__Текст для упражнения__
((
Я просыпаюсь в половине девятого, идет дождь. Первая моя мысль: «Это правда!» Я не то чтобы печальна или несчастна, внутри у меня нет ощущения горя: ужасен внешний мир. Включаем радио. Немцы не ответили на первые ноты Франции и Англии, в Польше по-прежнему сражаются. Немыслимо: после этого дня настанет другой, потом следующий, причем намного хуже этого, поскольку сражаться будут и дальше. Плакать мешает ощущение, что потом снова придется плакать.

Читаю «Дневник» Жида. Время тянется медленно. 11 часов: последнее обращение к Берлину, сегодня узнаем ответ; надежды нет; я даже не представляю себе, как я обрадуюсь, если мне скажут: «Войны не будет», возможно, никакой радости и не будет.
))
__Что сделать__
1. Воспроизведите фрагмент отрывка дословно: начните со слов «Я просыпаюсь в» и остановитесь после слов «и не будет.».
2. Изложите содержание отрывка в двух предложениях.

__Содержимое набора данных__
((
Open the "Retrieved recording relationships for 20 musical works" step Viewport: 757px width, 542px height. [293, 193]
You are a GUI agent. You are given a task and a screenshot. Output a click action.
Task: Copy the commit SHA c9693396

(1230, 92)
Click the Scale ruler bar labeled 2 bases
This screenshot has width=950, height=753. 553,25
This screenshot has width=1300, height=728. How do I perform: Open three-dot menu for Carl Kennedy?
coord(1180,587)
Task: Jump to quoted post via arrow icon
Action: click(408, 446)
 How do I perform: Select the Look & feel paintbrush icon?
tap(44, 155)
))
((
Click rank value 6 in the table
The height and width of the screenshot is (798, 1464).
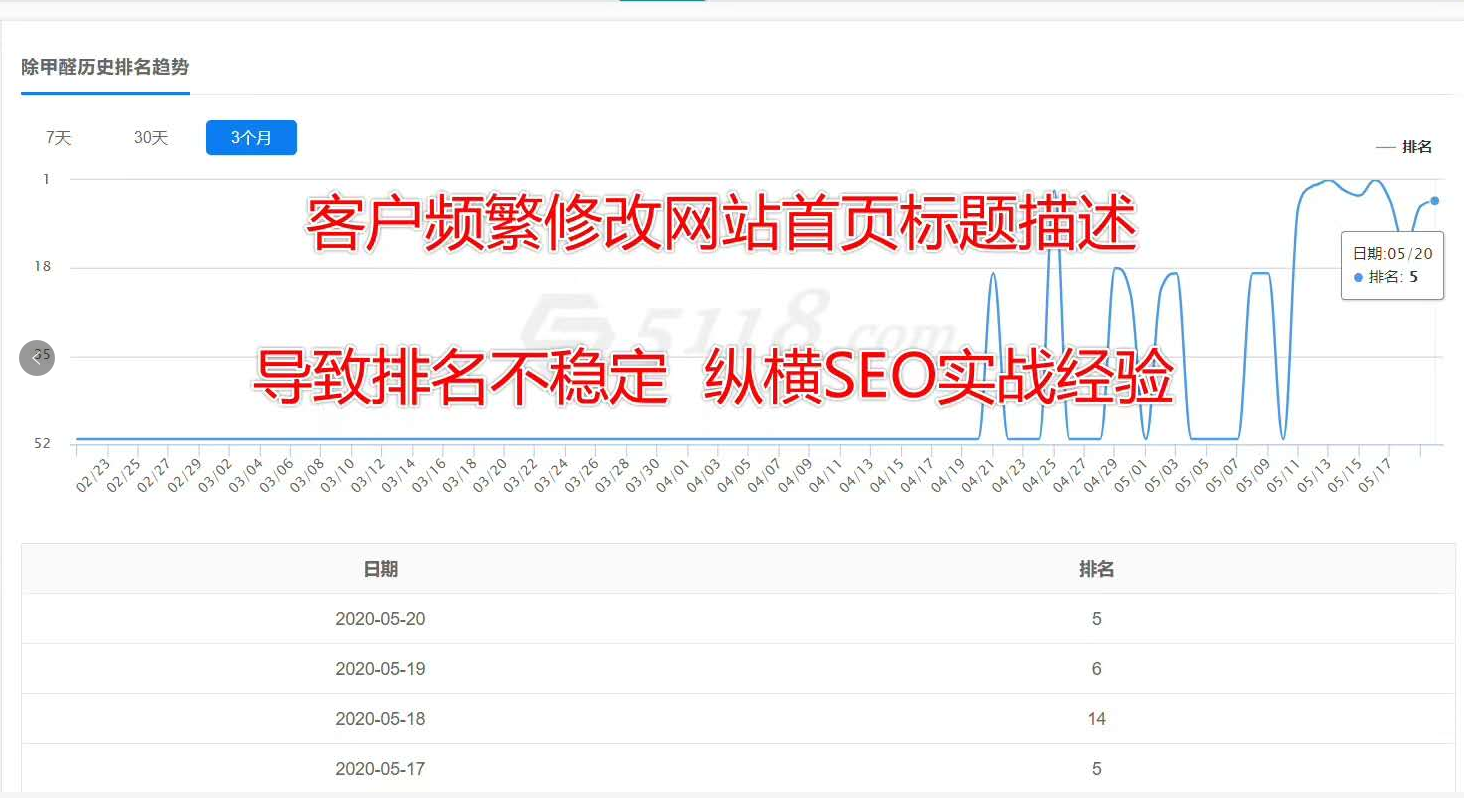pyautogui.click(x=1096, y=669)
))
((
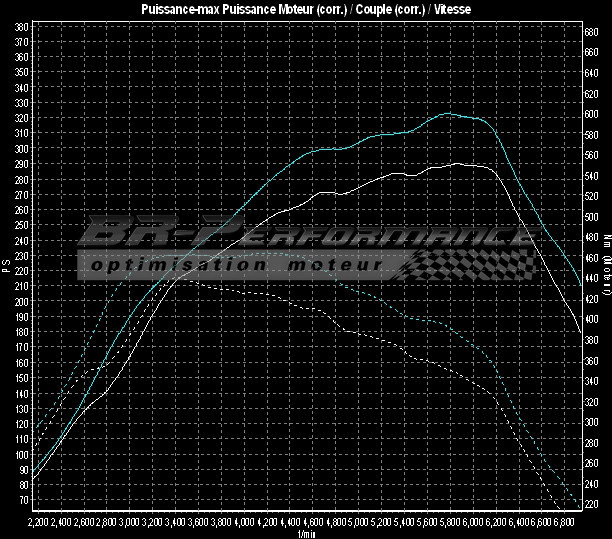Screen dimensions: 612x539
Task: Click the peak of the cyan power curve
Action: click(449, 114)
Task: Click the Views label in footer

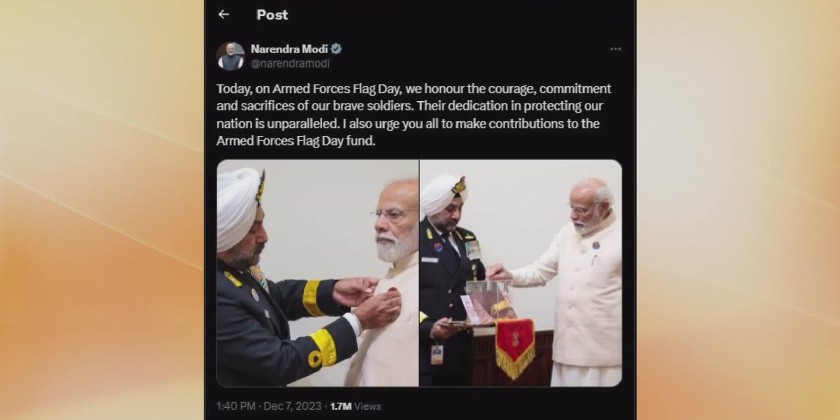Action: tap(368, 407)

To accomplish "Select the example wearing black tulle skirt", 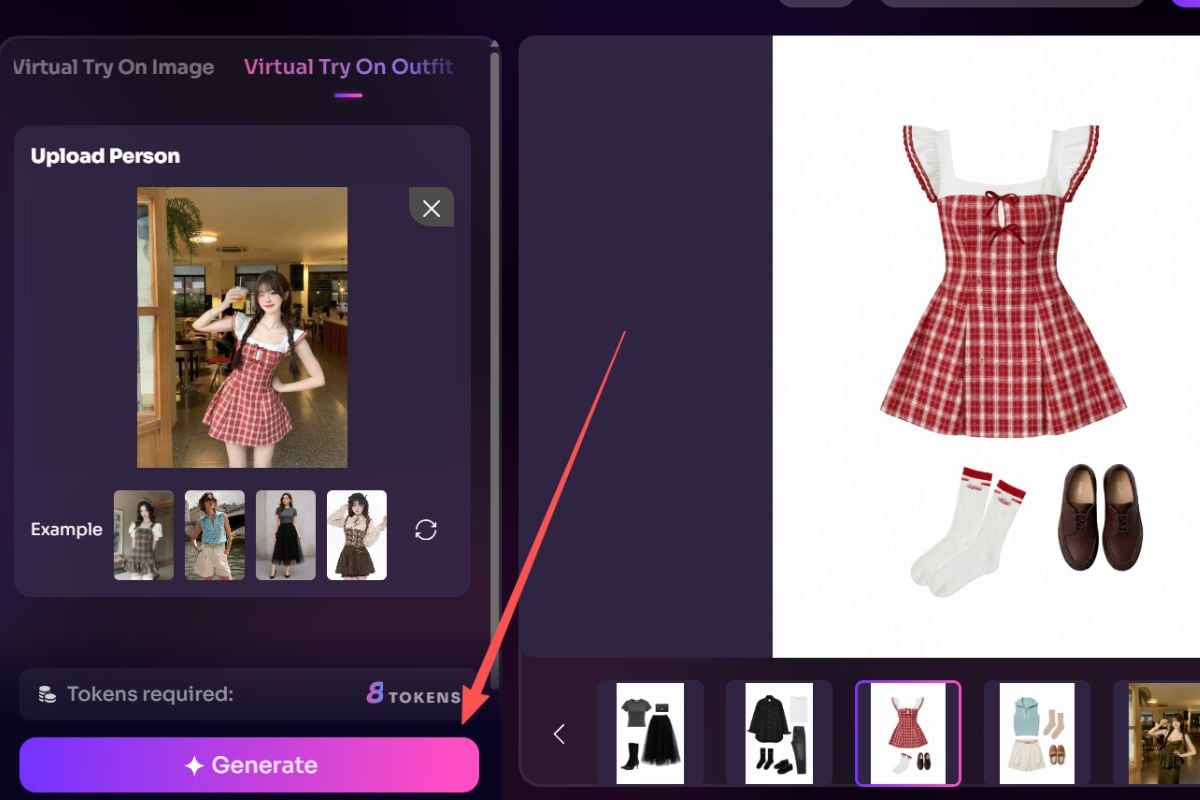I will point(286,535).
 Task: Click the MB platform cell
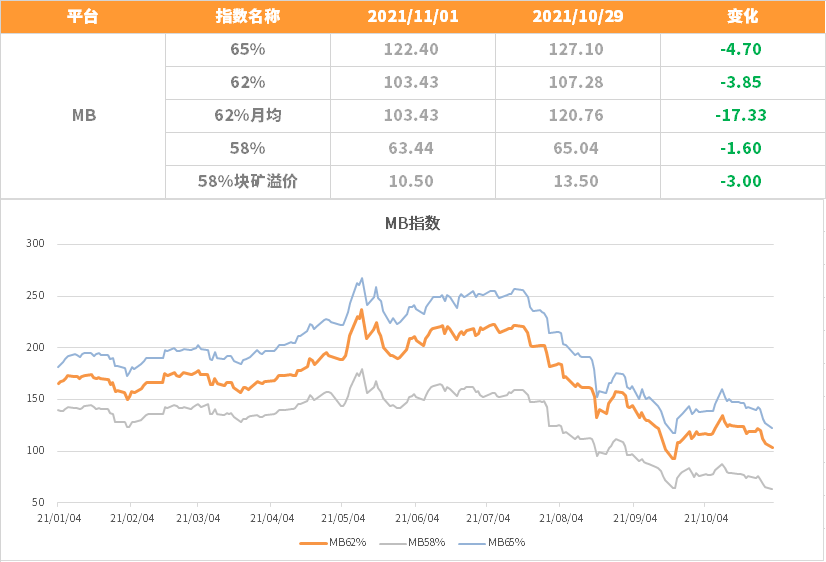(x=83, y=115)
))
__Ответы по пунктам__
1.
Я просыпаюсь в половине девятого, идет дождь. Первая моя мысль: «Это правда!» Я не то чтобы печальна или несчастна, внутри у меня нет ощущения горя: ужасен внешний мир. Включаем радио. Немцы не ответили на первые ноты Франции и Англии, в Польше по-прежнему сражаются. Немыслимо: после этого дня настанет другой, потом следующий, причем намного хуже этого, поскольку сражаться будут и дальше. Плакать мешает ощущение, что потом снова придется плакать.

Читаю «Дневник» Жида. Время тянется медленно. 11 часов: последнее обращение к Берлину, сегодня узнаем ответ; надежды нет; я даже не представляю себе, как я обрадуюсь, если мне скажут: «Войны не будет», возможно, никакой радости и не будет.

2. Утром идет дождь, по радио сообщают, что немцы не ответили на первые ноты Франции и Англии, а в Польше продолжаются бои; внутри нет ощущения горя, но ужасен внешний мир, и впереди ожидаются еще худшие дни. Время тянется медленно, в 11 часов делается последнее обращение к Берлину, ответ должен прийти сегодня, однако надежды нет.